From: "Brett G. Durrett" <brett@imvu.com>
To: Joseph Malicki <jmalicki@metacarta.com>
Cc: "linux-scsi "@vger.kernel.org,
"David N. Welton" <d.welton@webster.it>,
linux-poweredge@dell.com, Sumant Patro <Sumant.Patro@lsil.com>,
"Marc A. Meadows" <mam+megaraid@metacarta.com>,
"Keith R. Baker" <krbaker+megaraid@metacarta.com>
Subject: Re: megaraid_sas waiting for command and then offline
Date: Tue, 19 Dec 2006 17:03:11 -0800 [thread overview]
Message-ID: <45888BCF.6040901@imvu.com> (raw)
In-Reply-To: <457E43BE.9040806@metacarta.com>
Just replied to another poster but wanted to respond to this thread as
well...
Joe,
Huge thanks for the pointer to the new firmware... I had a page
bookmarked for the 2950 firmware but the bookmark went to an old page.
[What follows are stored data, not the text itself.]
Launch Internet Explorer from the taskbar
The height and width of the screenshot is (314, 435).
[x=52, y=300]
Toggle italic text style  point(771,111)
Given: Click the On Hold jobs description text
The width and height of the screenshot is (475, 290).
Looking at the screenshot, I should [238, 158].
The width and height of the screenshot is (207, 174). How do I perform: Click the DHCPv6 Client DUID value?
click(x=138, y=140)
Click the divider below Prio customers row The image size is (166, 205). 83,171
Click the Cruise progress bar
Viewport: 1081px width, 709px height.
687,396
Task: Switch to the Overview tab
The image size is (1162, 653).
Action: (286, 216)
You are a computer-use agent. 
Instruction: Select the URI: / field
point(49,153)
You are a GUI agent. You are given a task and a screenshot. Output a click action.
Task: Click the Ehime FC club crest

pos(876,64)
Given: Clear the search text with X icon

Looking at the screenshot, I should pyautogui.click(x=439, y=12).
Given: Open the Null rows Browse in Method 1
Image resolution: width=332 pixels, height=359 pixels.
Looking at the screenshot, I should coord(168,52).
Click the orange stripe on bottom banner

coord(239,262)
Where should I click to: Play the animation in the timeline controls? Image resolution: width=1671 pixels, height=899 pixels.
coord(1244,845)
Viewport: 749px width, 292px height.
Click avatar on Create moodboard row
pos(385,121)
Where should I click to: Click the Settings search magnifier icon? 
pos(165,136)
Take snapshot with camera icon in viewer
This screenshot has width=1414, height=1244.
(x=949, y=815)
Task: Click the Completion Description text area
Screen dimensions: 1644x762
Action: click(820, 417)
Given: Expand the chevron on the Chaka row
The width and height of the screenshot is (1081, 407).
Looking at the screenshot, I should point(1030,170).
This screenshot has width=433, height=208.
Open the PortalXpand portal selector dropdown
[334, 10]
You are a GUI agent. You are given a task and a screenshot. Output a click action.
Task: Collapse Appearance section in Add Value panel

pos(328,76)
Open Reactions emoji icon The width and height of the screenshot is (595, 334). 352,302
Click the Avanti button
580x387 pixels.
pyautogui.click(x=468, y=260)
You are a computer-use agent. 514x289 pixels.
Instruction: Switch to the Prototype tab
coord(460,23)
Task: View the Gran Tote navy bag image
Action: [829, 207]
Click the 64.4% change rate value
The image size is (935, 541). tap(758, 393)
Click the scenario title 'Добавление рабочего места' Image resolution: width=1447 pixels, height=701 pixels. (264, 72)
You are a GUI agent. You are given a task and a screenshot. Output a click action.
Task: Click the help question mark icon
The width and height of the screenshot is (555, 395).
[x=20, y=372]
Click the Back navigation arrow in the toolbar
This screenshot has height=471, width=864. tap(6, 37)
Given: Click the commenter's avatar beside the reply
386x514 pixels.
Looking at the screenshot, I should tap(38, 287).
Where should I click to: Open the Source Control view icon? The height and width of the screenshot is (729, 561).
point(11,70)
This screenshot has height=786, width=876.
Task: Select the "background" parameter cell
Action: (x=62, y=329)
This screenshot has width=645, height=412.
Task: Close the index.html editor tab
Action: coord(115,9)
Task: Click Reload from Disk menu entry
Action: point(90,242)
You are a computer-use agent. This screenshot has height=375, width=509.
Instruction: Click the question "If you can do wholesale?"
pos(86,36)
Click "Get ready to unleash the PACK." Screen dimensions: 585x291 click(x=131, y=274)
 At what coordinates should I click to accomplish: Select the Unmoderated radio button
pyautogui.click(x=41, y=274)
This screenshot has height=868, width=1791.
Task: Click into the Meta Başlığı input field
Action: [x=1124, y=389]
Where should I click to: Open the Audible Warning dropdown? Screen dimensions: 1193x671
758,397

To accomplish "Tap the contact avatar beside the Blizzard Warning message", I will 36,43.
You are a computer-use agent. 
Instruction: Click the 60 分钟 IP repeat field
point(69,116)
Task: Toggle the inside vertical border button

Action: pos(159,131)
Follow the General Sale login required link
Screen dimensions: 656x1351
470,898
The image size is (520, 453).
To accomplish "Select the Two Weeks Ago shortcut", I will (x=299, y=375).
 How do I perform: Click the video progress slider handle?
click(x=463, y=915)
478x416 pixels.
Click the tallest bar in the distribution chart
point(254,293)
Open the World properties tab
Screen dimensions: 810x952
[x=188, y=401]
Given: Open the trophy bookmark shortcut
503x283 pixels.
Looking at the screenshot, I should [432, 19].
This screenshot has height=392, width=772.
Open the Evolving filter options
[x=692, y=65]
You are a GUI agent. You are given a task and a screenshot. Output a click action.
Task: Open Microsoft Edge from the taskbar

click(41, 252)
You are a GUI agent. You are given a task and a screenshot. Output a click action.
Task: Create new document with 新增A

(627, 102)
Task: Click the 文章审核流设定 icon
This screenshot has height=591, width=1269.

We are running 16G machines, dual core, dual CPU, RAID 5 on Perc5i. The
kernel is 2.6.18 and I think all of Sumant's changes are in 2.6.19. The
patrol reads did not seem to correlate to the failures.
Some possibly good news: It is probably too early to say for sure, but I
upgraded the firmware and have not had a failure on any of the machines
with the new firmware. I will not feel this is "fixed" until I go
another two weeks with no failures.
The notes in the firmware update are supposed to fix a problem that is
consistent with our failures:
4.0 Fixes
Addresses potential issue with PERC 5 controllers that may become
unresponsive on systems with 8GB of memory or more. This fix corrects
an issue on systems with 8+ GB of memory PERC 5 controllers may become
unresponsive. If the affected controller is the boot device this would
cause an OS crash, hang, or bluescreen. If not the boot controller the
system would experience timeouts (event 129 and 9 in windows, IO aborts
in Linux). Once the controller is in this state it will not return to
operation until the system has rebooted, any storage connected to the
controller will not be accessible until the reboot.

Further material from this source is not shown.